- _Work item_:
Going from the line that contains "You are a computer-use agent." through the last line of the records, set down each line again exactly, both included, with pictures left out.

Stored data
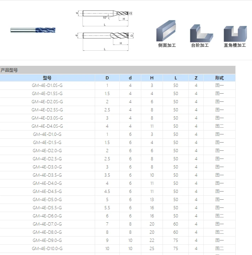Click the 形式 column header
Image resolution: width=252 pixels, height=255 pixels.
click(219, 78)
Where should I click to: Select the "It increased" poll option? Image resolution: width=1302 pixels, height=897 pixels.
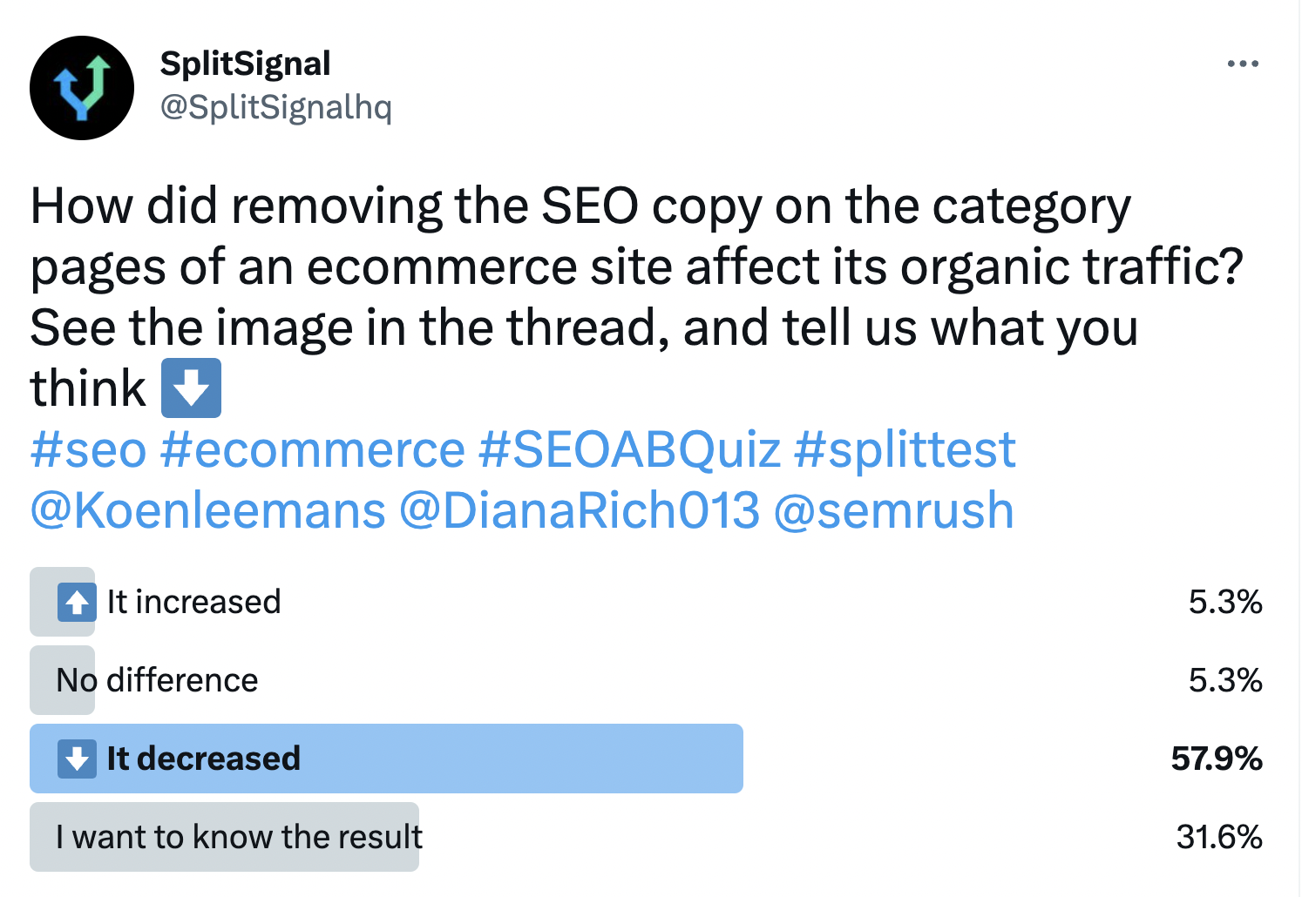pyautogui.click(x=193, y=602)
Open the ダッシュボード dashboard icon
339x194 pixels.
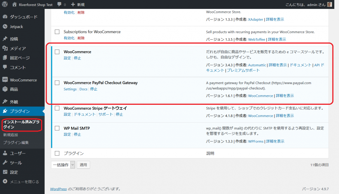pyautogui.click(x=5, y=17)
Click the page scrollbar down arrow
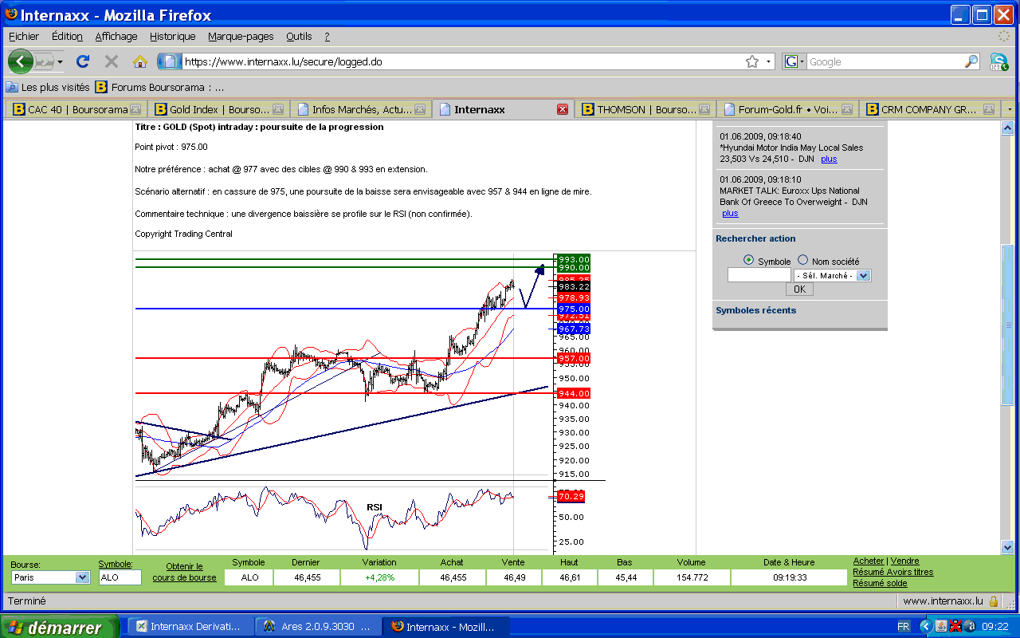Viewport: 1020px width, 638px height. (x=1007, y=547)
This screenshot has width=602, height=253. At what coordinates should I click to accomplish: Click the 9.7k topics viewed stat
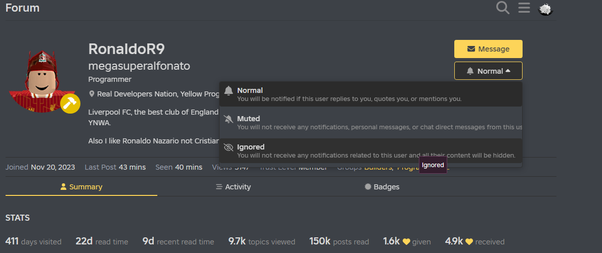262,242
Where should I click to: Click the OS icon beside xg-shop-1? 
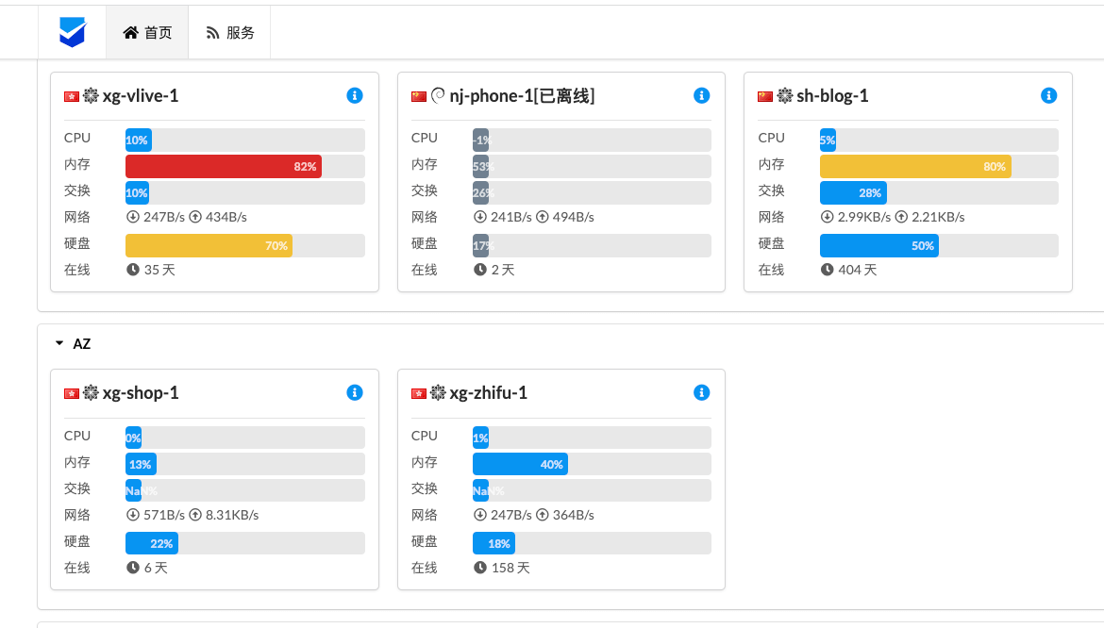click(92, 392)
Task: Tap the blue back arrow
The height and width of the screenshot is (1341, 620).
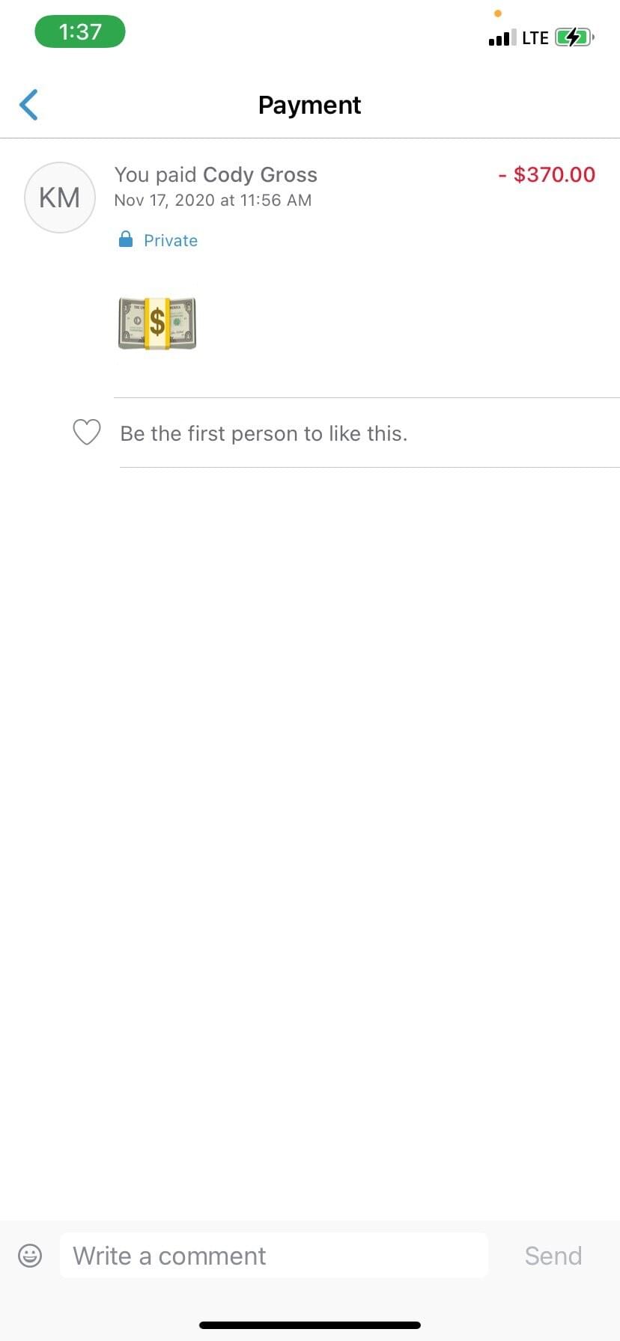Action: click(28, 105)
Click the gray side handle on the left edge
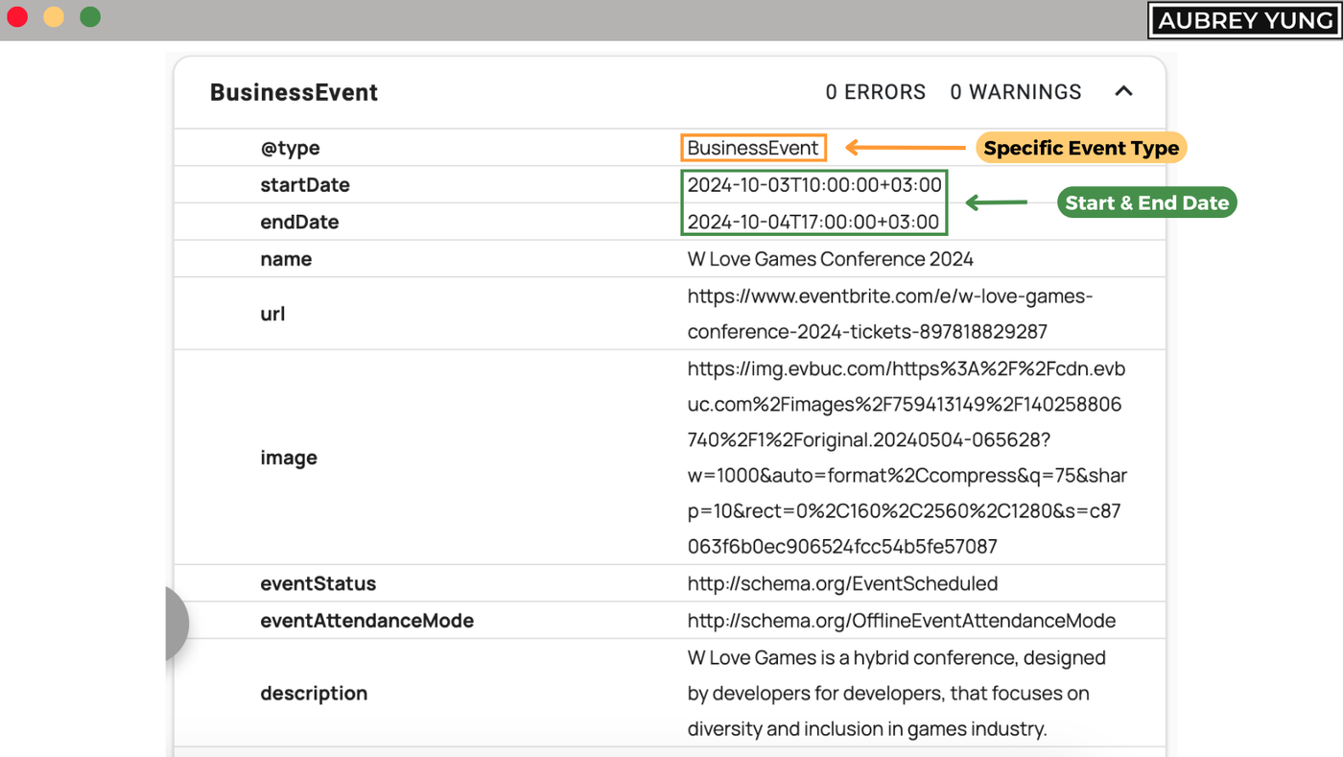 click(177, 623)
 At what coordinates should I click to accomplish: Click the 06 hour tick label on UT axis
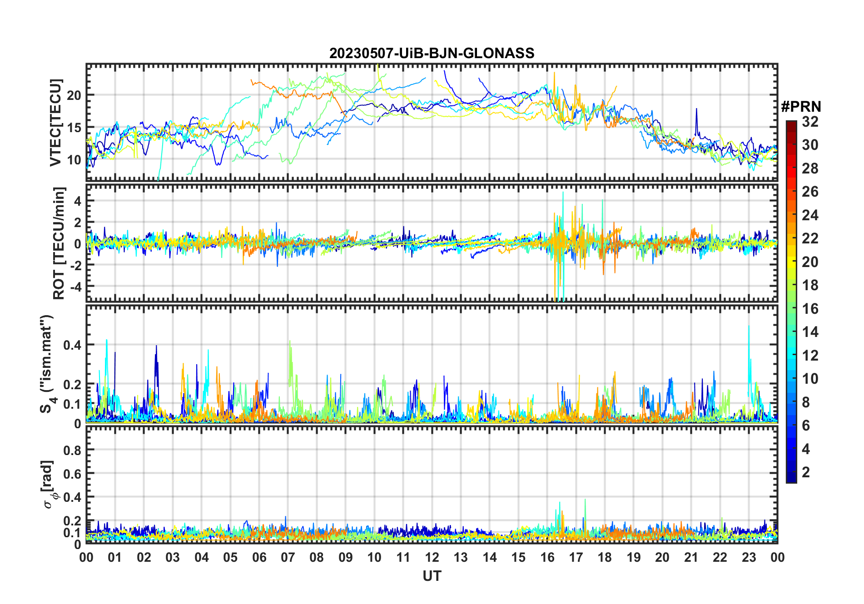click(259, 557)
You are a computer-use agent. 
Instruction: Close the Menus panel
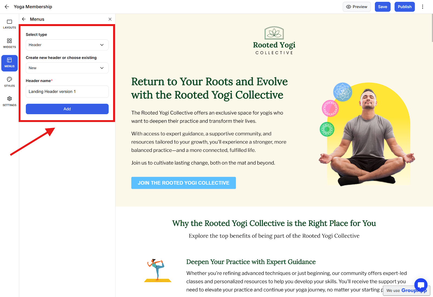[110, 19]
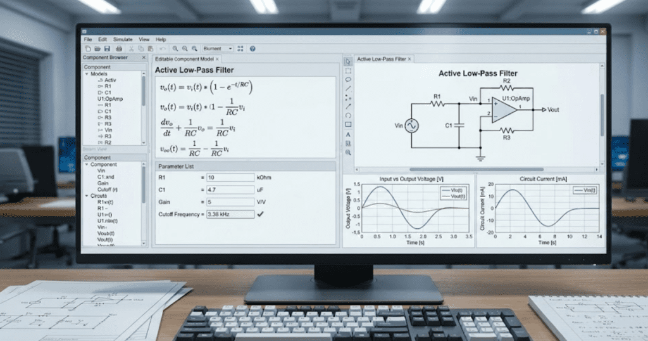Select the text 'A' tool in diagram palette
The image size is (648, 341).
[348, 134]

- _Output of the task_:
You are a computer-use agent. 
Instruction: Close the Menus panel
[110, 19]
Select the text 'A' tool in diagram palette
The image size is (648, 341).
[348, 134]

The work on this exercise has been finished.